What does 45 years of selfless service to children look like?
For Gail Johnson, executive director of the Warren Boys & Girls Club in Atlanta’s Grant Park, it translated to hundreds of children and teens, past and present staff members, former club members and their parents surprising her last week on her 45th work anniversary with tributes, flowers and cheers loud enough to be heard a block away at Maynard Jackson High School.
David Jernigan, president and CEO of the Boys & Girls Clubs of Metro Atlanta, typically marks employee benchmarks with flowers and cupcakes, but felt Johnson’s milestone merited a more elaborate response.
“She is a leader who will do whatever it takes for her kids and her families, and she has been demonstrating that for decades,” he said. “I think many kids and families see her as kind of a second mom.”
A day after the celebration, a still-stunned Johnson laughed at the mom description, saying she now serves children of former club members so she sometimes feels more like a grandmother to the 210 children in the after-school program and the hundreds in summer camps. She has a 39-year-old daughter and three grandsons, who live in the Lawrenceville area.
Boys & Girls Clubs of Metro Atlanta
Boys & Girls Clubs of Metro Atlanta
Are today’s club members different than their parents?
“The kids haven’t changed, but the circumstances around them have,” said Johnson, citing the impact of social media and the increasing time parents must devote to work to pay the bills.
“Kids don’t have enough human touch on a given day. As a result, they see everything as faster and quicker, a world more in a hurry,” said Johnson, who herself attended the Decatur/DeKalb Girls Club while a student at Decatur High School. As a Spelman College student, she began working for the Girls Club in 1978, graduating in 1980 and moving to the Grant Park facility in 1991 as a program director. Johnson became executive director in 1999.
Children live with greater anxiety and fewer touchstones, she said. As the cost of living in the Grant Park area has risen, residents don’t stay in place for decades. “Kids don’t have connections to their neighbors and community,” she said.
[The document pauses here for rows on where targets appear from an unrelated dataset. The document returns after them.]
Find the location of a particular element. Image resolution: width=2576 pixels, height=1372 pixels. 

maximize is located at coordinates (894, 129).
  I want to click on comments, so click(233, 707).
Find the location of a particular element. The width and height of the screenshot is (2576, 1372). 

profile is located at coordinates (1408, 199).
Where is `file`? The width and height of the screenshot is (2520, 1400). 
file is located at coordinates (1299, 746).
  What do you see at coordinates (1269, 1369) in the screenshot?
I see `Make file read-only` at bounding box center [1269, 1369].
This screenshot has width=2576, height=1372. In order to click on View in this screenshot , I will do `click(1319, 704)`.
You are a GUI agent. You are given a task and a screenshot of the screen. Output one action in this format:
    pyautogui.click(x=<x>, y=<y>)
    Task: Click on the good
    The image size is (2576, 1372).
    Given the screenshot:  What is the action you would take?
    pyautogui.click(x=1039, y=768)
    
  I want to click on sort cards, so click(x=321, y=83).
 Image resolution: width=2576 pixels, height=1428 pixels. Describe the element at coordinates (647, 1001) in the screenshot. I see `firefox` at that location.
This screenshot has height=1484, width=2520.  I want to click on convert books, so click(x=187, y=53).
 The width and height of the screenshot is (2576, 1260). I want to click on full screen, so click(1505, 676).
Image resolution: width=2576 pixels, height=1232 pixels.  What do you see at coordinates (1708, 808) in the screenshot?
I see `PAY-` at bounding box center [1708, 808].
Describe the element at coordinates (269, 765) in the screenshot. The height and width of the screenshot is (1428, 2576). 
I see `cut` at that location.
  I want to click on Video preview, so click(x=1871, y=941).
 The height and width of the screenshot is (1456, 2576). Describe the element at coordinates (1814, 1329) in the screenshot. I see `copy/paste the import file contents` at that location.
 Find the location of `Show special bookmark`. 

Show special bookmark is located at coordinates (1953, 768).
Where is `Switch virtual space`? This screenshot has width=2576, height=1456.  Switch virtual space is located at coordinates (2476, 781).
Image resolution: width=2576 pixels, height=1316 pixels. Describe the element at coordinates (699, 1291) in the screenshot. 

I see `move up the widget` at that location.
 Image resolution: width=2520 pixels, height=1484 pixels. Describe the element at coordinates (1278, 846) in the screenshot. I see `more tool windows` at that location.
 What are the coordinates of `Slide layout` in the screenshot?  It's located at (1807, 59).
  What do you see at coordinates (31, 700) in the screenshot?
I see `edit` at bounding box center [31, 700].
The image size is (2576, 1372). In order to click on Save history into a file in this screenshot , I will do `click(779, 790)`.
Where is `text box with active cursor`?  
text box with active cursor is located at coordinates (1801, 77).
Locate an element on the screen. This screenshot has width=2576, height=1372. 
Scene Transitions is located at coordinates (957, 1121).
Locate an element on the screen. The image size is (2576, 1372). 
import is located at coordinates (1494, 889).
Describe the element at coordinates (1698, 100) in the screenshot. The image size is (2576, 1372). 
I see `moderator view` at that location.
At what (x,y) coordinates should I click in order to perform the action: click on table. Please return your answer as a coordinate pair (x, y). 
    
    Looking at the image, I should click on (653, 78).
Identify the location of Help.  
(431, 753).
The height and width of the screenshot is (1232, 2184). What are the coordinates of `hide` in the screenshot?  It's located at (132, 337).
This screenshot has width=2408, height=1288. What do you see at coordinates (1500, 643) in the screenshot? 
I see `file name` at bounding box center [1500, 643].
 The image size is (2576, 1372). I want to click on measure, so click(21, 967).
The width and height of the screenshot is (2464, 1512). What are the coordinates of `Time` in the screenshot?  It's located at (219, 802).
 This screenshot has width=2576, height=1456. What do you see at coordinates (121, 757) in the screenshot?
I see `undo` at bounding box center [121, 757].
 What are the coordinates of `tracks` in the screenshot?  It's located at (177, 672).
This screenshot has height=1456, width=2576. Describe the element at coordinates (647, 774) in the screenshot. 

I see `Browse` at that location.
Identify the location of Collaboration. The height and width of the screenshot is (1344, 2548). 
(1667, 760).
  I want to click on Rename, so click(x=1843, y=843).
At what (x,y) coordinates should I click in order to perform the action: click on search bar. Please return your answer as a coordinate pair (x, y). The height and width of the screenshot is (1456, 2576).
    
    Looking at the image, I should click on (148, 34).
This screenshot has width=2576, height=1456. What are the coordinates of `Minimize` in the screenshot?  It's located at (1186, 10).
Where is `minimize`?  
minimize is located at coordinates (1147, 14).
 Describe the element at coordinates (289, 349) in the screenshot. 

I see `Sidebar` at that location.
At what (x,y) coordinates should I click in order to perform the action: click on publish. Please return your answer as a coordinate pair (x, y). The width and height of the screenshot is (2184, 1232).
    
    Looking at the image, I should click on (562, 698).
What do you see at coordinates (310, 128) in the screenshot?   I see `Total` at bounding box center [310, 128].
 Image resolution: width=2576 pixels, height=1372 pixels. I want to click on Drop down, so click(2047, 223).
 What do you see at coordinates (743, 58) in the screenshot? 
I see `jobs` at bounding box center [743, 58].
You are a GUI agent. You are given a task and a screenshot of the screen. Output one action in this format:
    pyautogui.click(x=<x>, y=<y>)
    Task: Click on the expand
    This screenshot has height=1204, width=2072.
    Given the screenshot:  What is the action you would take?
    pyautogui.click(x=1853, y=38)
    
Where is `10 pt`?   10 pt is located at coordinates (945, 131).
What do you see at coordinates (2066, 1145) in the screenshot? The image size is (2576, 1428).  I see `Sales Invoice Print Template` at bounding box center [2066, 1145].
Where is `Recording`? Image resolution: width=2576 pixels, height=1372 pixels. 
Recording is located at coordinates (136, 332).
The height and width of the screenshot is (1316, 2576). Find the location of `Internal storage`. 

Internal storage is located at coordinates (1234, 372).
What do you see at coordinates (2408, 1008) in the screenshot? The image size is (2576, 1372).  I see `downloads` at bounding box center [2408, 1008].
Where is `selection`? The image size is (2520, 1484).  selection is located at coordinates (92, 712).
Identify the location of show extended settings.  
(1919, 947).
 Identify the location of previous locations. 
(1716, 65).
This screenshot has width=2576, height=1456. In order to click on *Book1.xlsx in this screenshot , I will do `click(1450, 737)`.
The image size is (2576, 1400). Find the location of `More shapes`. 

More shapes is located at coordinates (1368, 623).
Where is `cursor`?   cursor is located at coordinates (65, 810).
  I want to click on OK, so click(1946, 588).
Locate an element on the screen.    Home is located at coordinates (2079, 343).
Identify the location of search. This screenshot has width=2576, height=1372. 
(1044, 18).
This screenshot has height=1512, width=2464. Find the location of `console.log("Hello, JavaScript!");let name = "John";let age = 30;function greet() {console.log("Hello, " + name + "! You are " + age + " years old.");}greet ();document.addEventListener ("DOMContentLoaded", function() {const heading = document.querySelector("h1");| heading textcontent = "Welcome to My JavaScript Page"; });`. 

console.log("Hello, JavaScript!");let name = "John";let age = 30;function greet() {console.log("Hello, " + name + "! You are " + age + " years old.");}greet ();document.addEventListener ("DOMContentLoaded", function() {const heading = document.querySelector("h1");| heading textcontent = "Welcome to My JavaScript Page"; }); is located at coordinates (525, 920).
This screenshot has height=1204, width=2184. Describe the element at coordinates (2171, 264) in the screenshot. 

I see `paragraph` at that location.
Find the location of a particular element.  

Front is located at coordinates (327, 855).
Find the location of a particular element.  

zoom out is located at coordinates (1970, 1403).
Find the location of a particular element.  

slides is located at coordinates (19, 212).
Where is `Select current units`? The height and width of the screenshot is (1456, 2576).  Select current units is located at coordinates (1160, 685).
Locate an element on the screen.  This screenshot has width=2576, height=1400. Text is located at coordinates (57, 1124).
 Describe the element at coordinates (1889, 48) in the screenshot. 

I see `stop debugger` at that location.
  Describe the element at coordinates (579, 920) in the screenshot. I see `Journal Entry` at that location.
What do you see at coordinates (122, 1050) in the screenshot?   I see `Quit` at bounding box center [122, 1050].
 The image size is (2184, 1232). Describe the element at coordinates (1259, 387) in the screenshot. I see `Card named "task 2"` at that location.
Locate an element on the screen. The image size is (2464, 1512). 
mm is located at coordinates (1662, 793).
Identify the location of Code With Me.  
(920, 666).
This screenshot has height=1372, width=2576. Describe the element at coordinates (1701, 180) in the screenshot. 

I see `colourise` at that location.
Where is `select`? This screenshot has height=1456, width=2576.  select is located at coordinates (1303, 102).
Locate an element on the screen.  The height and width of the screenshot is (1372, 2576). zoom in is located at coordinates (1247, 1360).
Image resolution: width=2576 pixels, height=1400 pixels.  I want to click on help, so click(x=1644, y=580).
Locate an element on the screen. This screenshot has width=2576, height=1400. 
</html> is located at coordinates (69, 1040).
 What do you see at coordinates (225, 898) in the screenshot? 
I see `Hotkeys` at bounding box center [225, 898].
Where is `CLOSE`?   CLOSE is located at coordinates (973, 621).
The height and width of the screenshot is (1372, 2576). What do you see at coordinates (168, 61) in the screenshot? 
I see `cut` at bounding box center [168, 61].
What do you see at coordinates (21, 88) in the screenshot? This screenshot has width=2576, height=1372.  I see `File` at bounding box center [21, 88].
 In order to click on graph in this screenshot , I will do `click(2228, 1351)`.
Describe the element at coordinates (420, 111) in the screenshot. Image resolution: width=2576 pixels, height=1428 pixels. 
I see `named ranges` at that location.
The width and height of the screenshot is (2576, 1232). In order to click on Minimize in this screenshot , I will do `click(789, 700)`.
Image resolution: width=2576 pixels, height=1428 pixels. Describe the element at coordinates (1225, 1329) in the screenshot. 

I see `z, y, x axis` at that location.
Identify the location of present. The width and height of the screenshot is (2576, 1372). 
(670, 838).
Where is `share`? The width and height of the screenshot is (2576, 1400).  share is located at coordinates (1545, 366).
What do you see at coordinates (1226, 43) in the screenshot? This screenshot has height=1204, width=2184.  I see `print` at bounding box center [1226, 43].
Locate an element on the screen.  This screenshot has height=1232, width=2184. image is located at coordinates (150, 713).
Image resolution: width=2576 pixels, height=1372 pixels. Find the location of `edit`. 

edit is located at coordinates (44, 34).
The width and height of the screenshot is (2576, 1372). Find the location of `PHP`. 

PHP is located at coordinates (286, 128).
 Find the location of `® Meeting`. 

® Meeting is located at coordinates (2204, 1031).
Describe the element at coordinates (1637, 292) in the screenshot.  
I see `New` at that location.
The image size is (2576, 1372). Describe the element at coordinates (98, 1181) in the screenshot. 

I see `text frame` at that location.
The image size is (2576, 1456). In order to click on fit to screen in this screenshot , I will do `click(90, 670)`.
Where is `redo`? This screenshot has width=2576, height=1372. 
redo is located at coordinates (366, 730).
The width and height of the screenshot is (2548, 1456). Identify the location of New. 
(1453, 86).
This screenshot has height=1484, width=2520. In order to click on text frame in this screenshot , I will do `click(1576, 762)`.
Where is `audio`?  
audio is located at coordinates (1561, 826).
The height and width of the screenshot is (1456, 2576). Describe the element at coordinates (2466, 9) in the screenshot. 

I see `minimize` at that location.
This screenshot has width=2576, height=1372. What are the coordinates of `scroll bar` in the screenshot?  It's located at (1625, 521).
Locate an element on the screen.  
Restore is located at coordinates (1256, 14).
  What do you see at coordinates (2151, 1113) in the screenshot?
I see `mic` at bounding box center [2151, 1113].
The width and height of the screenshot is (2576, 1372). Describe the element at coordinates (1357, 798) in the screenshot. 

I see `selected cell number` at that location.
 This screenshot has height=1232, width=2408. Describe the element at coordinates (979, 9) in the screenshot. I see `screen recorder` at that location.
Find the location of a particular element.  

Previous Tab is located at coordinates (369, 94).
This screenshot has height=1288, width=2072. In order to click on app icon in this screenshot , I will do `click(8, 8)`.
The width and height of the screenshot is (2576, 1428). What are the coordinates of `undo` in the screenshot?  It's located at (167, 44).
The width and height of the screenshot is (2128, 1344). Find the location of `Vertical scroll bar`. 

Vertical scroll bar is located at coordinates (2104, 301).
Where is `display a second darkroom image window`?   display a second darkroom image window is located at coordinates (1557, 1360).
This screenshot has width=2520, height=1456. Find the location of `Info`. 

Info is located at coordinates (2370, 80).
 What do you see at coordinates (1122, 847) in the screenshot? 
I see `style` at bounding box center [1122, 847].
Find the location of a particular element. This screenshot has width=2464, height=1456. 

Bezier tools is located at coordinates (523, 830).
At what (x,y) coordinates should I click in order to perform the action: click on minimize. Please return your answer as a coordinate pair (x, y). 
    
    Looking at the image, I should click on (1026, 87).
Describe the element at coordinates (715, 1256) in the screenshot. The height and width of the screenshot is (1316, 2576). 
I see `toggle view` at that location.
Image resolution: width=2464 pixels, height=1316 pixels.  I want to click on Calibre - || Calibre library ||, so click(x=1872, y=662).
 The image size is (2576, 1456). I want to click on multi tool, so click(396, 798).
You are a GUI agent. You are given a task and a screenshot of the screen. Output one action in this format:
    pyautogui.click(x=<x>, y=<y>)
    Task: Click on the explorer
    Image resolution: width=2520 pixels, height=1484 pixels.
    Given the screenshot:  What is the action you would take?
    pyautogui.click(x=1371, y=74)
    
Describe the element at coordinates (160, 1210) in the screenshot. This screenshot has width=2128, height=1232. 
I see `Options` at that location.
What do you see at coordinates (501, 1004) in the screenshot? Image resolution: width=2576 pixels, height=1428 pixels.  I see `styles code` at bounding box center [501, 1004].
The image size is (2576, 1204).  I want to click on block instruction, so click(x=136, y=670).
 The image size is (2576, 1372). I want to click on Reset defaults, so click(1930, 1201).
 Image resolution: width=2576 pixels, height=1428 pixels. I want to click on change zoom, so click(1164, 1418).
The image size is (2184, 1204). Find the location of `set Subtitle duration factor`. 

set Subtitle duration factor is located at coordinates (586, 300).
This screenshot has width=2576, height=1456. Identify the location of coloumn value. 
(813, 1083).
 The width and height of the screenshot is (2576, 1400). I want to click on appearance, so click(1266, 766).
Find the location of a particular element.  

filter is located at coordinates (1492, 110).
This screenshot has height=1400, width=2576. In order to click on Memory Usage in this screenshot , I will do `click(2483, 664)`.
Johnson has been a stable connection for the community.
A large apartment complex now looms over the club, replacing single-family houses and familiar faces. “I used to know Miss Ruby, Miss Matthews and Miss Donna. They are gone. I can’t know those 200-plus people in those apartments,” said Johnson.
Nehemyah Evans, 17, a senior at Maynard Jackson, said most of his lifelong friends come from the club, which he started attending at age 5. “School and classes are always changing. The club never changes.”
Another constant has been Johnson. “Ms. Gail always looks for the best in people,” said Nehemyah. “I have always enjoyed coming here. It was a great place to grow up. Now I volunteer around the club. I come to pay my debt to the club.”
Among Johnson’s well-wishers was Atlanta Councilman Jason Winston, a past volunteer coach at the Warren Boys & Girls Club. He offered up a proclamation from the city and his own personal commendation. “I have seen the difference she made not just inside this building, but in the community,” said Winston. “I saw Miss Johnson out in the community, knocking on doors, checking on kids.”
Also on hand was educator Danielle Battle, who last week became interim superintendent of Atlanta Public Schools. As principal of nearby Parkside Elementary, Battle said she developed a strong partnership with Johnson.
“And personally, my stepchildren went to the Boys & Girls Club multiple summers while I was working. My granddaughter and great-nephew were there two summers ago. I knew all of them were in very capable and loving hands. We all love Ms. Gail. She is simply the best,” said Battle.
Parent Ronnetta Coker found out about Johnson’s surprise celebration on Monday. She showed up Wednesday evening bearing a bouquet of flowers and a letter of appreciation for Johnson for all the years her 17-year-old daughter Chelsea attended the club. “She really cared and you knew she cared,” said Coker.
The impetus for Coker’s note and dozens of others collected was the 267 letters that Johnson herself wrote to every child in the Warren Boys & Girls Club after COVID-19 shuttered the facility in April of 2020. Missing the children and alone in the empty club, Johnson pulled out different colored pens — matching them to each child’s personality — and wrote letters of encouragement, reminding kids of their favorite toys or counselor. Parents reported their children loved the letters; for some, it was their first piece of personalized mail.
Johnson loves the congratulatory letters she received at the celebration, too, only managing to get through four because of how much she cried. The rest of the pile, she said, is going to wait for a weekend when she can let the tears come.
Although she turned 65 a week ago, Johnson said she has no retirement plans. “My girlfriends tell me I will know when it is time; I will be riding down the street after work, know I had enough, turn back and say I am gone.”